=== Begin Enclosure ===

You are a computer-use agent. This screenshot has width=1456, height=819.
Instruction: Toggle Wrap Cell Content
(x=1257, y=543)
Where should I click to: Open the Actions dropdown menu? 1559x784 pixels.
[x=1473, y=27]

=== End Enclosure ===

Work to be completed:
Starting from the line with "Instruction: Toggle Wrap Cell Content" and ending with the final line of the data, quote every line exactly, both ends included.

Output:
Instruction: Toggle Wrap Cell Content
(x=1257, y=543)
Where should I click to: Open the Actions dropdown menu? 1559x784 pixels.
[x=1473, y=27]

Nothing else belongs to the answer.